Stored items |
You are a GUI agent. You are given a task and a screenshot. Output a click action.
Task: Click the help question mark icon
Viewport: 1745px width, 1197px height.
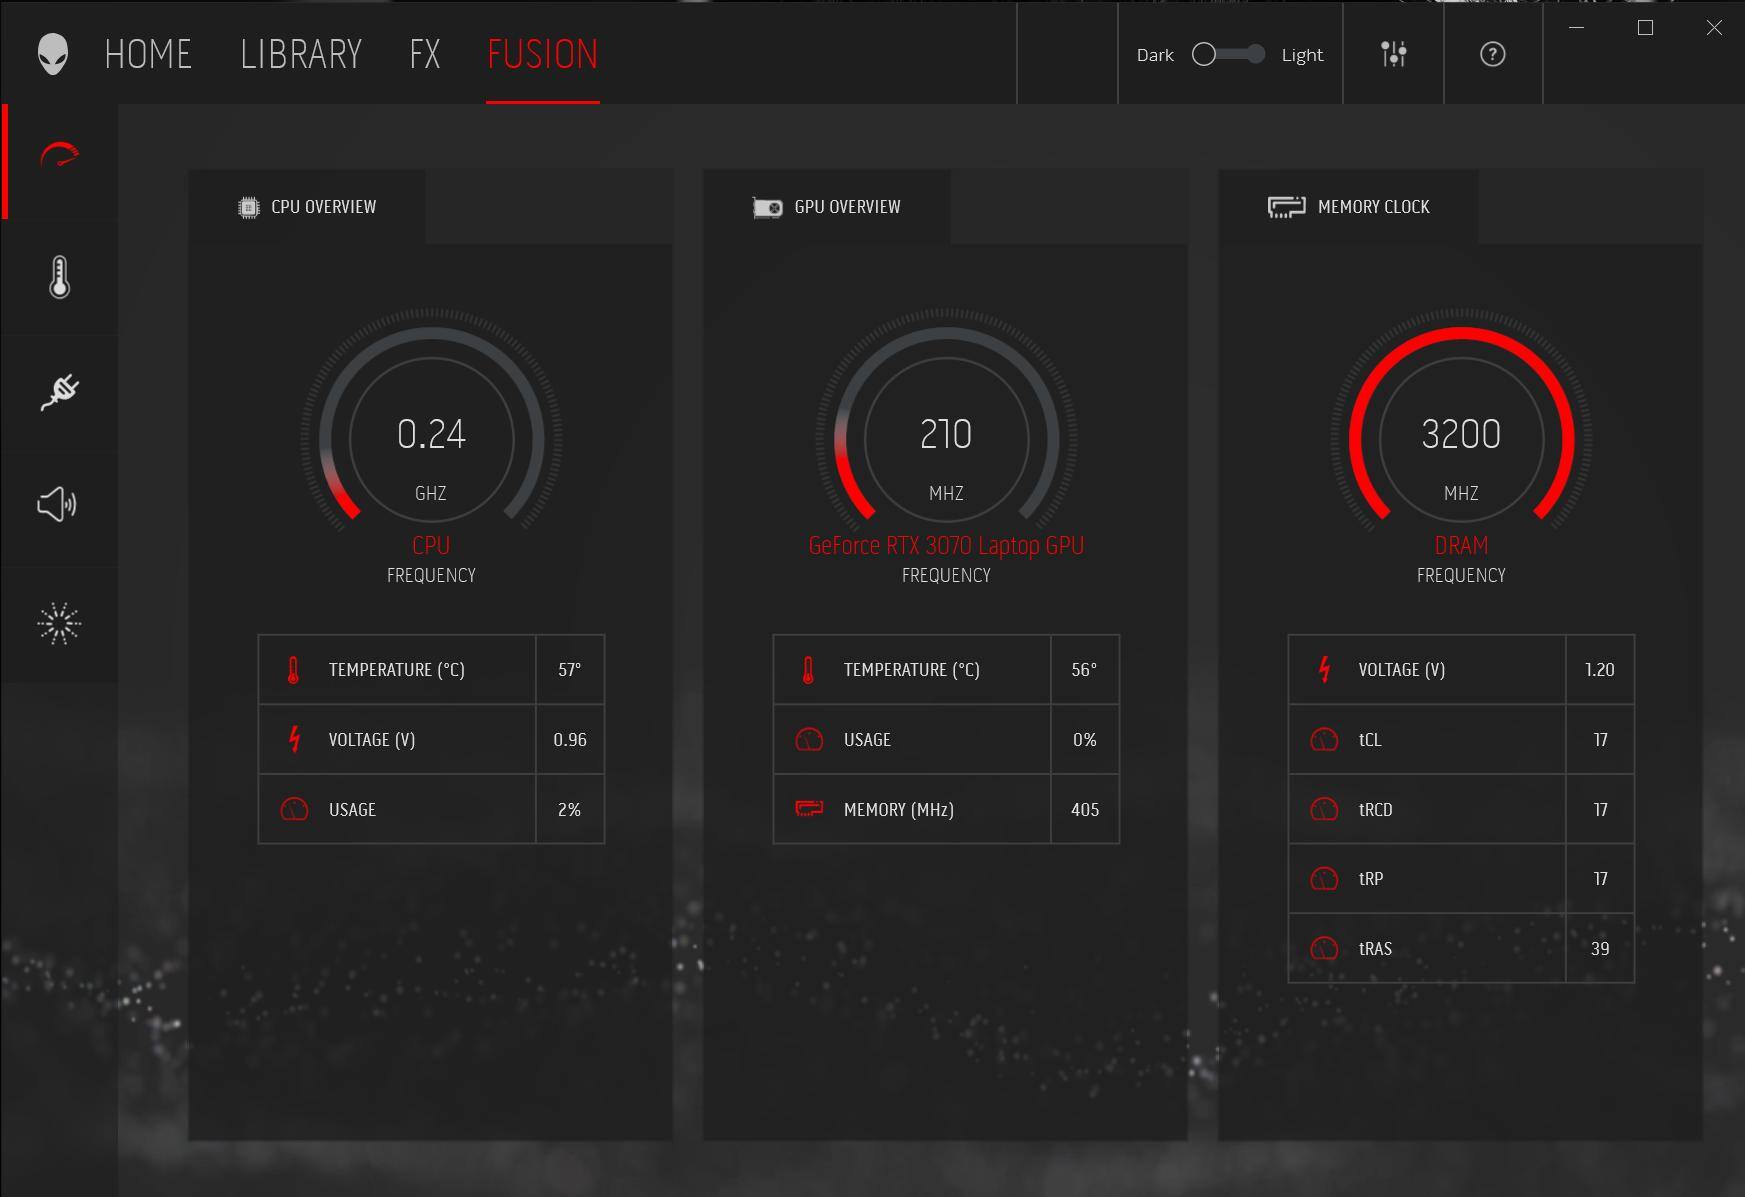pos(1492,54)
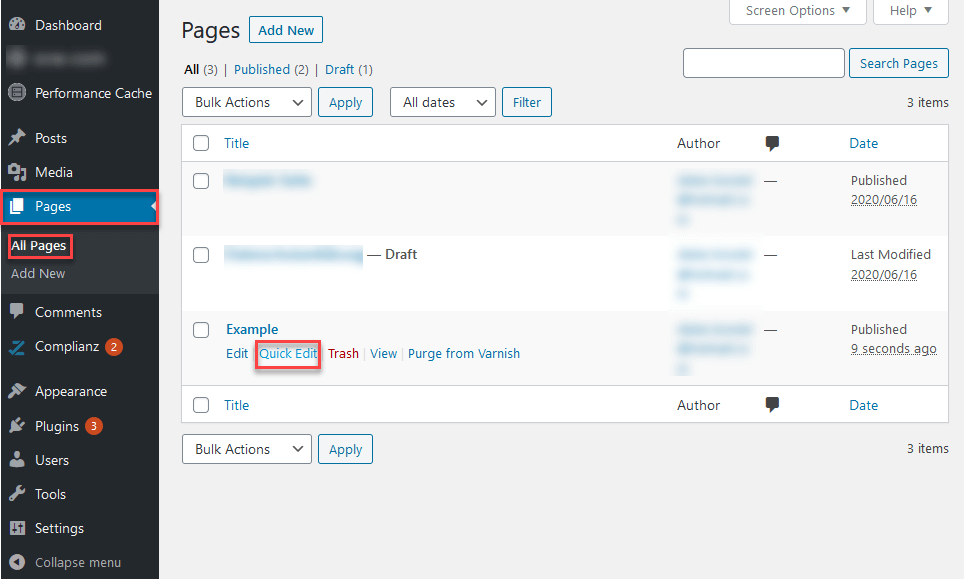Collapse the sidebar using the arrow icon
This screenshot has width=964, height=579.
[x=17, y=562]
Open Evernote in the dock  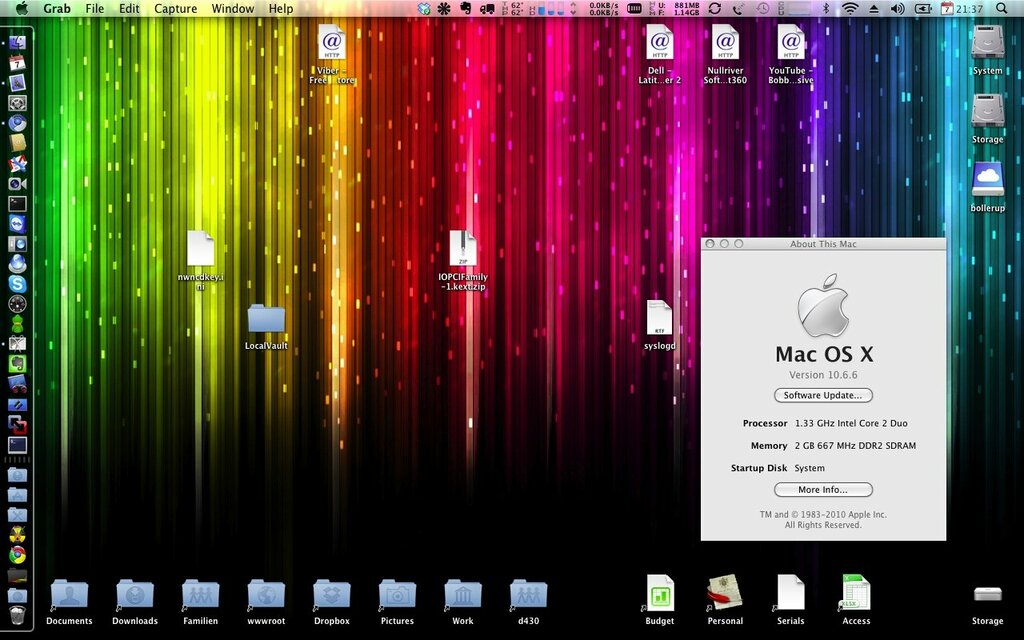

What is being asked | Give the data again exactly as it appears, but without any images.

Response area |
You are a GUI agent. You are given a task and a screenshot. Output a click action.
Task: Click the help question mark icon
Viewport: 1745px width, 1197px height.
pos(1492,54)
Collapse the sidebar using the arrow icon
This screenshot has width=964, height=579.
[x=17, y=562]
Open Evernote in the dock  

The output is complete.